SERİYYÜS SAKÂTİ RAHMETULLAHİ ALEYH HAZRETLERİNİN MENKIBELERİ

Seriyyüs Sakâti Rahmetullahi aleyh hazretleri’nin kız kardeşi, bir gün ziyarete gelip: “Eğer müsaade buyurursanız evinizi süpüreyim.” dedi. Seriyyüs Sakâti Rahmetullahi aleyh hazretleri müsaade etmedi. Başka bir gün yine ziyaretine geldiğinde, bir kocakarının Seriyyüs Sakâti Rahmetullahi aleyh hazretleri’nin evini süpürdüğünü gördü. Bunun üzerine: “Ey biraderim, ben senin hemşiren iken haneni süpürmeme müsaade etmedin. Şimdi ise süpürmek için ihtiyar bir kadın getirmişsin.” dedi. Seriyyüs Sakâti Rahmetullahi aleyh hazretleri hemşiresinin bu sözü üzerine tebessüm ederek buyurdu ki: “Ey hemşirem, o gördüğün acuze kadın dünyadır.
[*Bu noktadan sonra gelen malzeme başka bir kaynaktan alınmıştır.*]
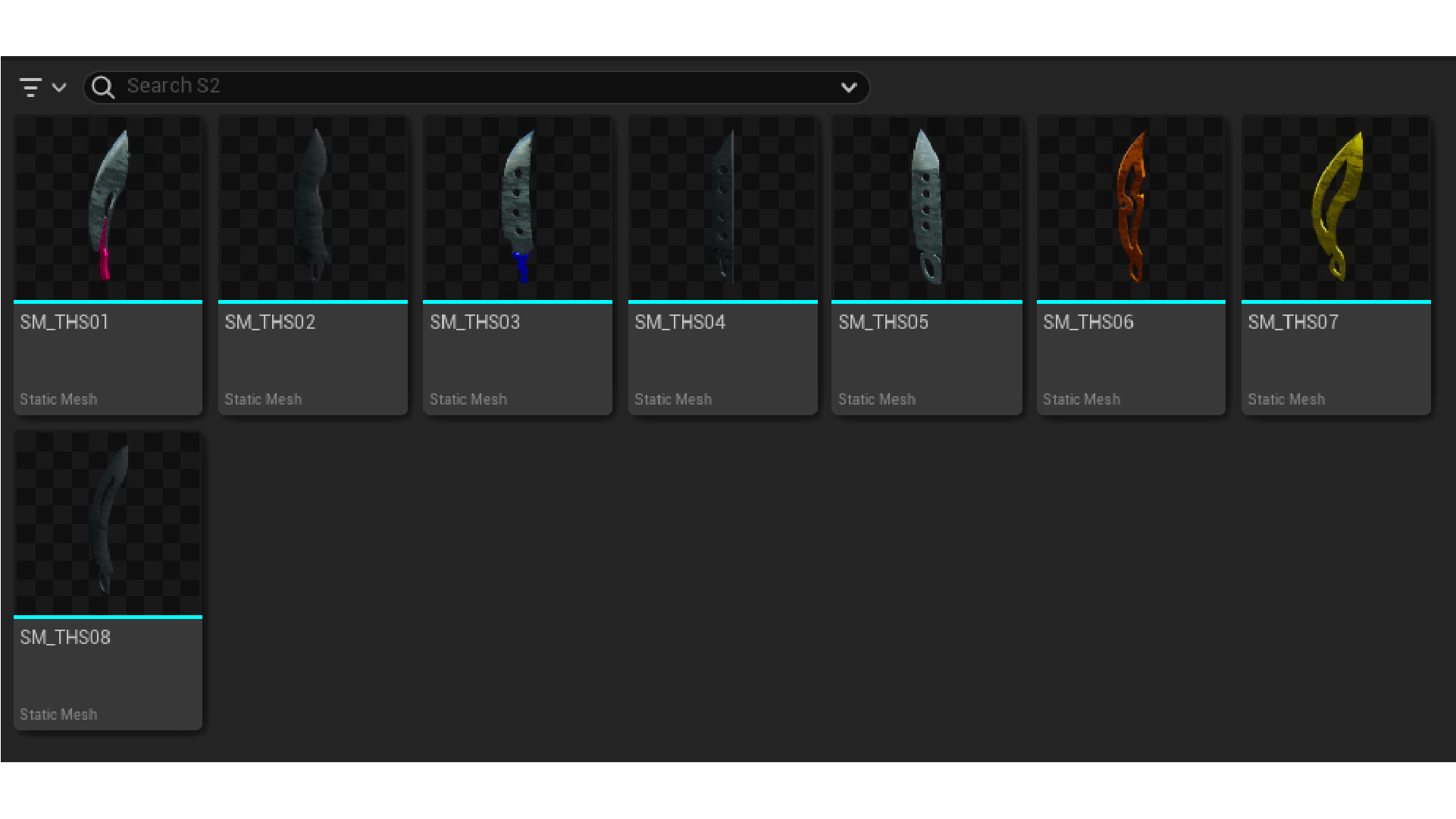The height and width of the screenshot is (819, 1456).
Task: Click the SM_THS05 asset name label
Action: (883, 323)
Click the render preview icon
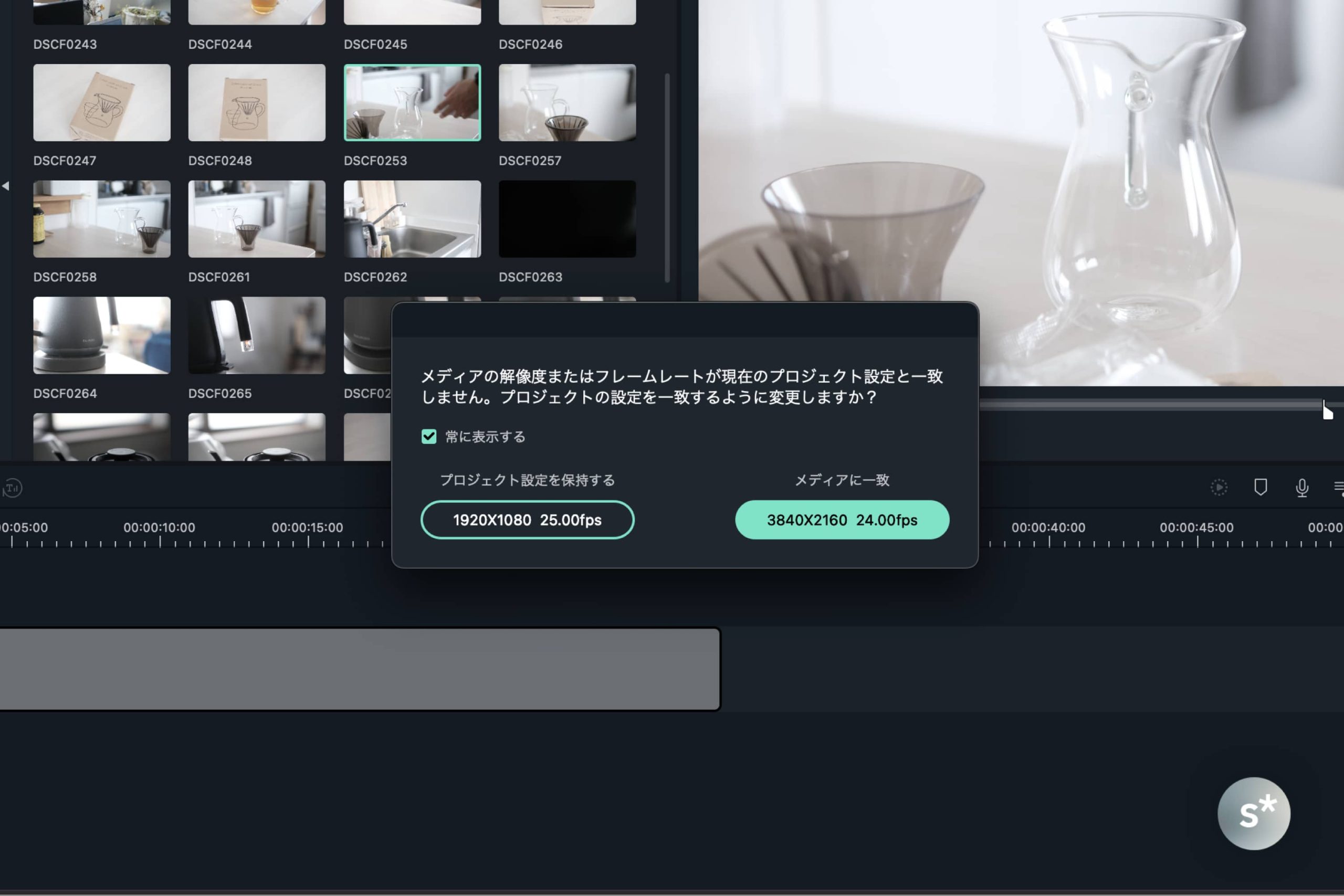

Allah-ü Teâla hazretleri, dinine hizmet edene, dünyayı hizmetçi eyler.”

……………………………………

Cüneyd-i Bağdadi Rahmetullahi aleyh hazretleri şöyle anlatır. “Bir gün Seriyyüs Sakâti Rahmetullahi aleyh hazretleri’ yanına gittim. O’nu üzgün olarak gördüm. ‘Neden böyle üzgünsünüz?’ diye sordum. Seriyyüs Sakâti Rahmetullahi aleyh hazretleri: ‘Yanıma bir delikanlı geldi. Benden tövbenin ne olduğunu izah etmemi istedi. Ben de ‘Günahını unutma’ diye cevap verdim. O genç ona itiraz ederek; ‘Hayır belki tövbe, günahını unutmak ve bir daha yapmamaktır.’ dedi. Ben de buna üzüldüm’. deyince: ‘Ben de benim kanaatim de gencin kanaati gibidir.’ dedim. Bunun üzerine Seriyyüs Sakâti Rahmetullahi aleyh hazretleri sebebini sordu. Ben de: ‘Allah-ü Teala hazretleri bana, işlediğim günahıma tövbe etmemi nasib ettiği zaman, tövbe halinde günahı hatırlamak günah olmaz mı?’ dedim Bunun üzerine Seriyyüs Sakâti Rahmetullahi aleyh hazretleri sükut etti. Buyurdu ki: ‘Tasavvuf büyüklerinin sözleri üç kısımda toplanır. Birincisi Tevhid hakkındaki sözleri, ikincisi Murad ve mertebeleri, üçüncüsü Tasavvuf yolunda bulunanlar ve bunların durumları hakkındadır. Tasavvufun temeli şunlardır. Allah-ü Teâla hazretlerini ismi şeriflerini, sıfatlarını ve fiillerini tanımak nefsi ve onun kötülüklerini bilmek, şeytanın vesveselerini hilelerini, saptırmalarını bilmek, dünyayı ve onun cazibeliğini ve ondan nasıl sakınılacağım bilmek. Tasavvuf ehli bu temellere yapıştılar, sonra nefis ve şeytanın istediklerini yapmamak için devamlı mücadele ettiler. Vakitlerinin kıymetini bildiler. Allah-ü Teâla hazretleri’nin beğendiği işleri yapmayı fırsat bildiler. Dünyevi rahat ve zevklerini düşünmediler.”

……………………………………

Bir gün kendisine: “Efendim, söyledikleriniz bana çok tesir etti, kabul ederseniz talebelerinizden olmayı arzu ediyorum.” denildi. Kabul edildi. Ahmed ismindeki bu talebe, az zamanda çok yüksek derecelere kavuştu. Bir gün efendisi, Seriyyüs Sakâti Rahmetullahi aleyh hazretleri’nin huzuruna çıkıp: “Ey şefkatli ve merhametli efendim, beni günah karanlıklarından kurtarıp, huzur ve saadete kavuşturdunuz. Bunun için Allah-ü Teâla hazretleri size bol bol mükâfatlar ve hayırlı karşılıklar ihsan etsin.” dedi. Kısa zaman sonra, Seriyyüs Sakâti Rahmetullahi aleyh hazretleri’ne birisi gelip: “Efendim, beni dervişiniz Ahmed gönderdi. Rahatsız olduğunu size bildirmemi söyledi.” dedi. Seriyyüs Sakâti Rahmetullahi aleyh hazretleri gelen kimse ile beraber dervişi Ahmed’in bulunduğu yere gittiler. Şehrin dışında sahrada çukur bir yerde yattığını ve ölmek üzere olduğunu gördüler.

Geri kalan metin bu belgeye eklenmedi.